▶ EXERCISE PASSAGE

*** Block opens ***

Geraldine “Jeri” Doud Morris passed away Sunday at Santa Paula Memorial Hospital. My condolences go out to Chappy Morris and family upon their tragic and unexpected loss. The Rosary will take place for Jeri at St. Francis Church, Wednesday, June 18, at 7:00 p.m.
Rest in peace, Jeri.
In the continuing controversy over the city government pay scale, the Gazette has published the pay rates for 24 city employee positions (see page 3), from City Manager to the Assistant to the Finance Director. The Gazette published only 8 positions last week. A complete list is included this week. Also, there are mid-management employees well deserving of a raise. We should consider as well the fact that a significant part of these salaries consist of “benefits”. But, I wonder why the benefits differ so much in a group insurance policy? These numbers can be compared to the salaries for 8 federal legislative, executive and judicial positions (as of 2006). Also included are the governors’ statutory salaries, taken from the Council of State Governments. The salaries of 41 governors are at, or below, $150.000 per year.
This sort of comparison seems more logical and fair than simply pointing to four other Ventura County cities (Hueneme, Ojai, Carpinteria, and Santa Paula) to see what they pay their government employees, as has been the practice. Otherwise, how can we know what criteria those four cities use to set their standards? Fillmore, the last time I looked, was the poorest city in Ventura County, and one of the smallest, at 14,000-plus population.
The Fillmore City Council ambushed the tax-paying residents of Fillmore during the late hours of the last regular council meeting. Councilwoman Cecilia Cuevas finally succeeded in subverting the Mayor’s position on the issue of travel and travel compensation.

*** Block closes ***

▶ RECORD EXTRACTS
*** Block opens ***

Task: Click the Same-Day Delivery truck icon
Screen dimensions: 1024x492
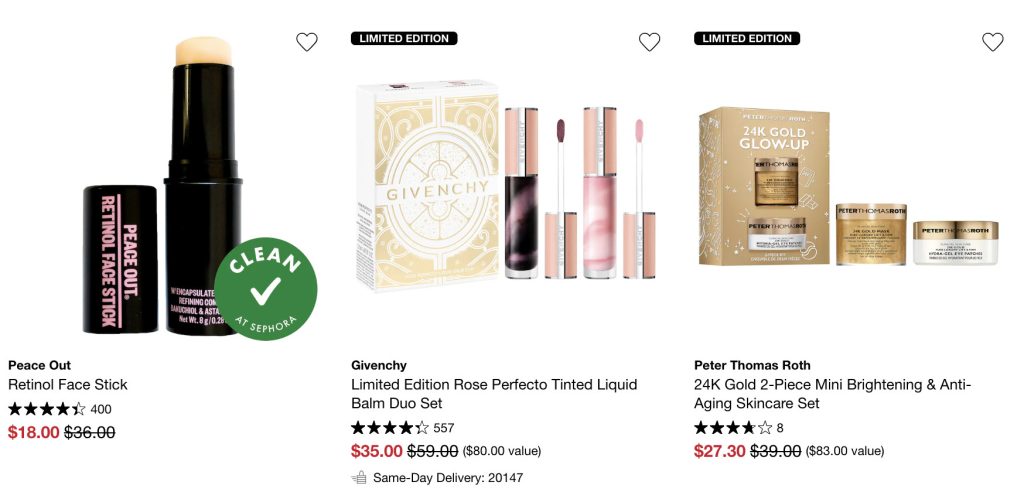Action: click(360, 478)
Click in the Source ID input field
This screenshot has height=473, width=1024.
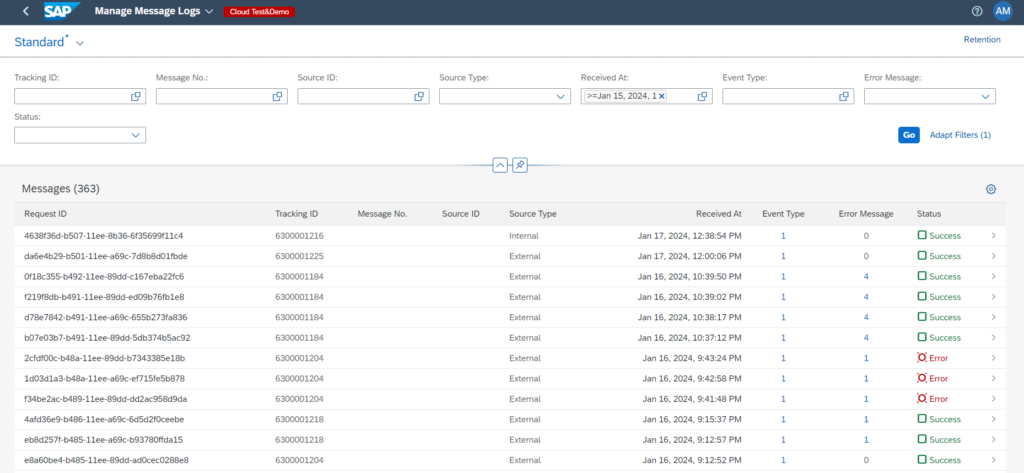pos(355,96)
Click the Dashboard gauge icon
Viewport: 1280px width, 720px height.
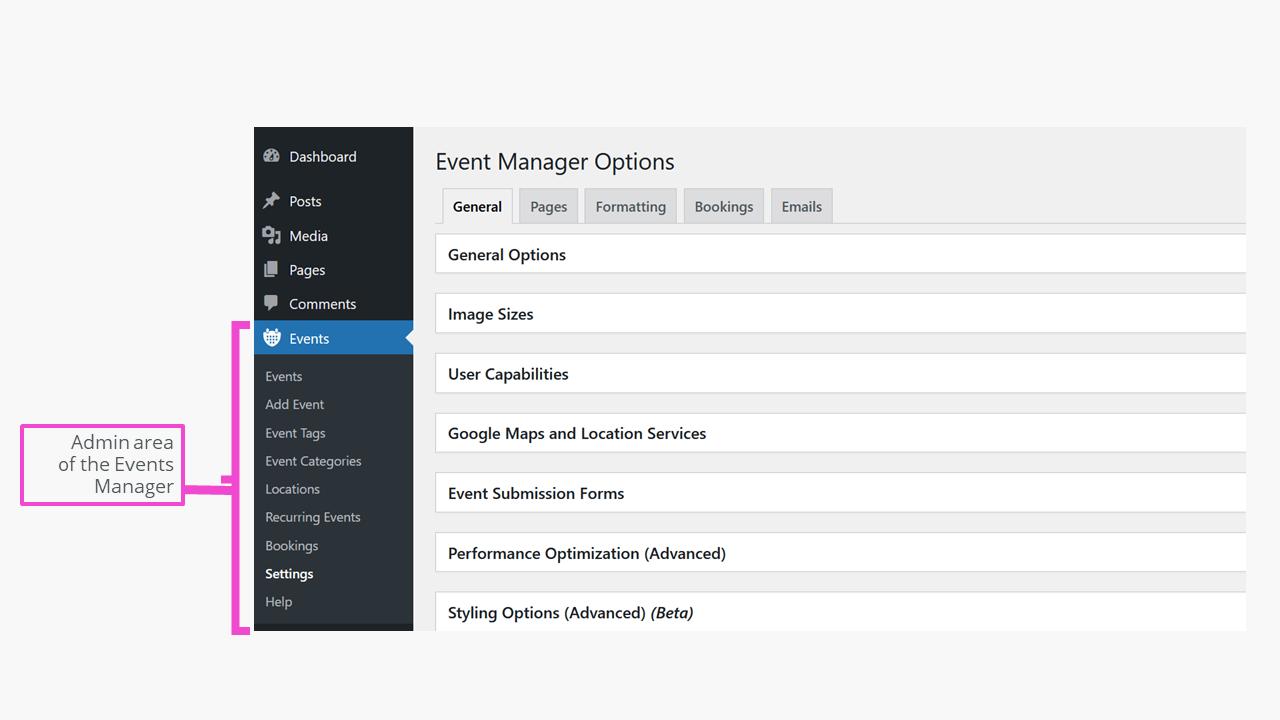point(271,156)
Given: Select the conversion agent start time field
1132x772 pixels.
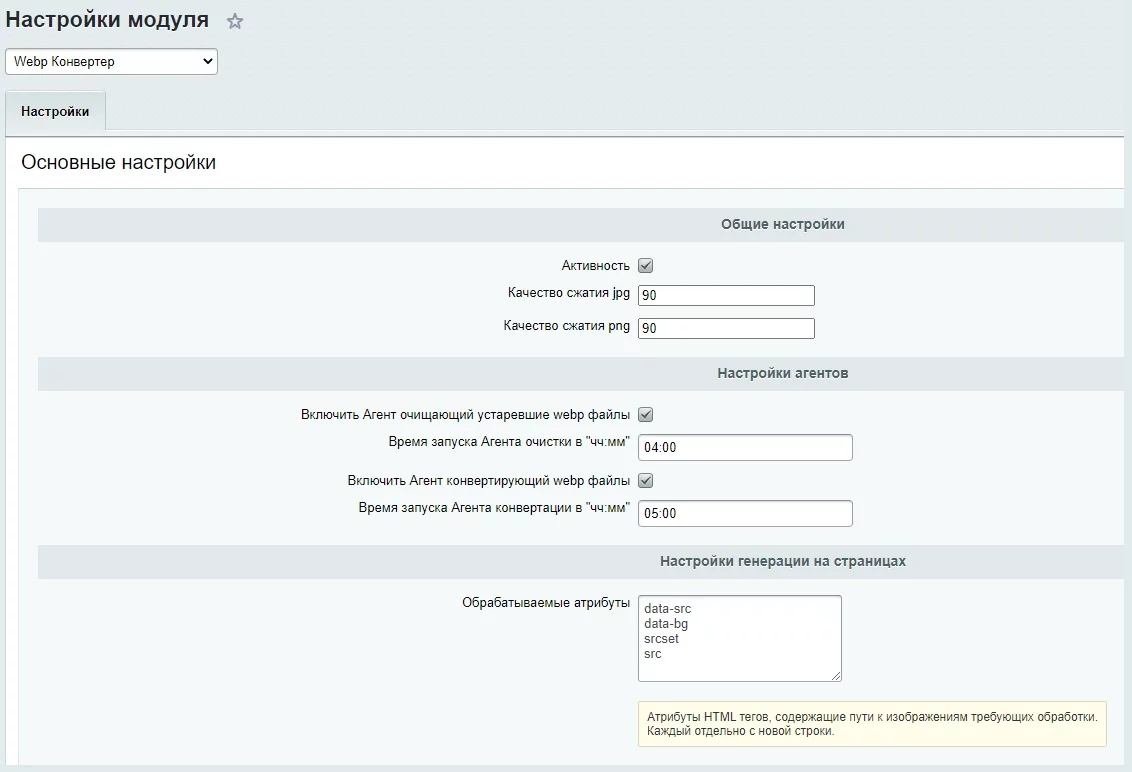Looking at the screenshot, I should pos(745,514).
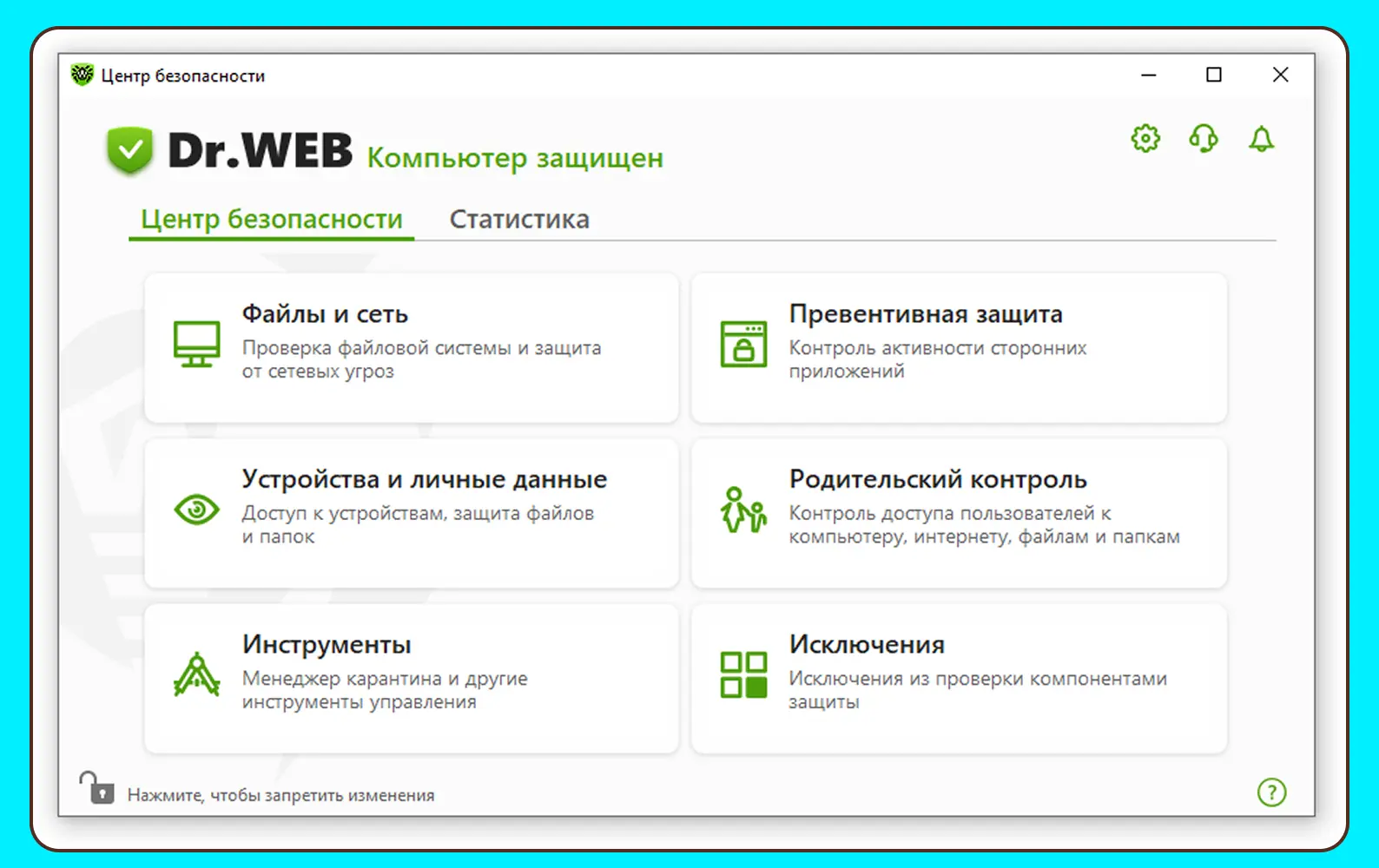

*** Block closes ***

Transcribe the part of the commentary on Fillmore city government above, starting at "The Fillmore City" and ending at "and travel compensation.".

The Fillmore City Council ambushed the tax-paying residents of Fillmore during the late hours of the last regular council meeting. Councilwoman Cecilia Cuevas finally succeeded in subverting the Mayor’s position on the issue of travel and travel compensation.